Time passes swiftly..
Welin has just turned twenty years old, I see her pass through my fingers now. Is an odd feeling, it seems there is not much more I can control. She is independent now and she is bright woman with her own opinions, capable to do her own choices and the right decisions.
When she was younger she was dependent on me, and I could hear her tender voice all the time.. "Mum? Why is it so?, Mum? Where shall we go now?, Mum? Help me?" These are things I do not hear anymore.. and is a little sad.
Apart from that she is not any longer in my house or in Rose's house. She is travelling, studying and getting to know the world.
It’s like a part of me has disappeared, and I see myself worrying more now than I did before.. I cannot control her any more, I don't know where she is and is she with the right people? I cannot think of this anymore.. I need to let her go..
I try to focus on music as always. Major things have happened, it’s like a breakthrough for me.. Before I have travelled around and written melodies as a way to relax and make people smile. Not earning much, and there has not been any income with regards to my music. We have not travelled around as beggars either.. We just have made shows to bring some light and entertainment for those who need to escape a little.
An exclusive circle of the upper class has asked me to play tunes to their parties, and I do get payment for it..

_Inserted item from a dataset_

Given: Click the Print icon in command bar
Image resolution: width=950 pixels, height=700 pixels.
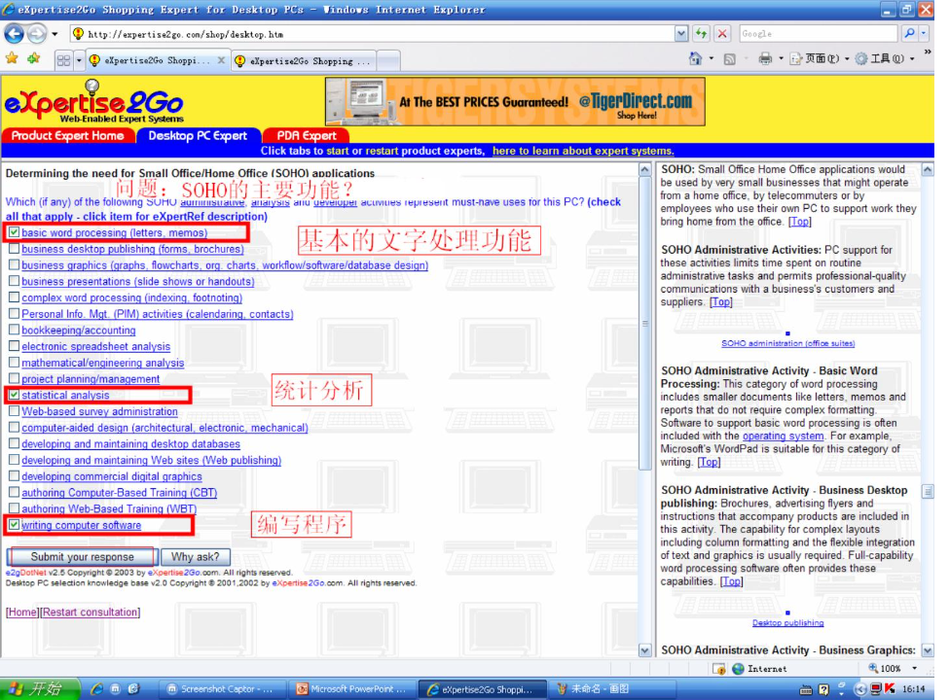Looking at the screenshot, I should [x=765, y=59].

I cannot really decide what I prefer. To play for the common people and bring smile and a glimpse of hope into their hard ways of living.. or play at a dinner party where wealth are visible in every corners, and people do not even notice me..
I do not know.. but either way, I feel happy because I seem to manage on my own without using all my spare time on tailoring and farming..
Besides I am not only by myself anymore.. Ever since I met Erihael on the way to the Kings Crossing, he has joined The Shades as a musician. As music companions we developed a very close friendship, and he was offered a job on Pinegrove Farm. Years passed by and he became more or less a very stout and strong man protecting me and my goals with my music. He often walked me home at late nights, where no safety could be guaranteed. Sometimes he walked in front where mobs were around in dark alleys. Just to make sure I was safe.. I often questioned his bravery, and he told me he once were a part of a Warband from Evendim. He still is one of them, but as he hasn’t got any pressing assignments he decided to live a peaceful life in Bree for time being.. But just for the time beeing...
As years passed by.. He did tell me his bravery was not only about him. But he felt he had to protect those he cared for.. So then he declared his feelings for me.. It was a vulnerable moment..
I once promised myself, that I would not involve myself with a man. Ever since Welin's Father disappeared in the most coward way you can think of.. I just could not look at a man anymore..
The only man I could think of, that could measure my demands on how a man should be. Was my Father.. But a Father is a Father.. he has been gone for thirty years, so I think I have developed some kind of a Saint.. And what human being can ever be like that?
Erihael however has taught me a lot about trust and patience. He also taught me a lot of reality and values. He has never pressured me, nor has he had any expectations. He just have been there for me in thick and thin..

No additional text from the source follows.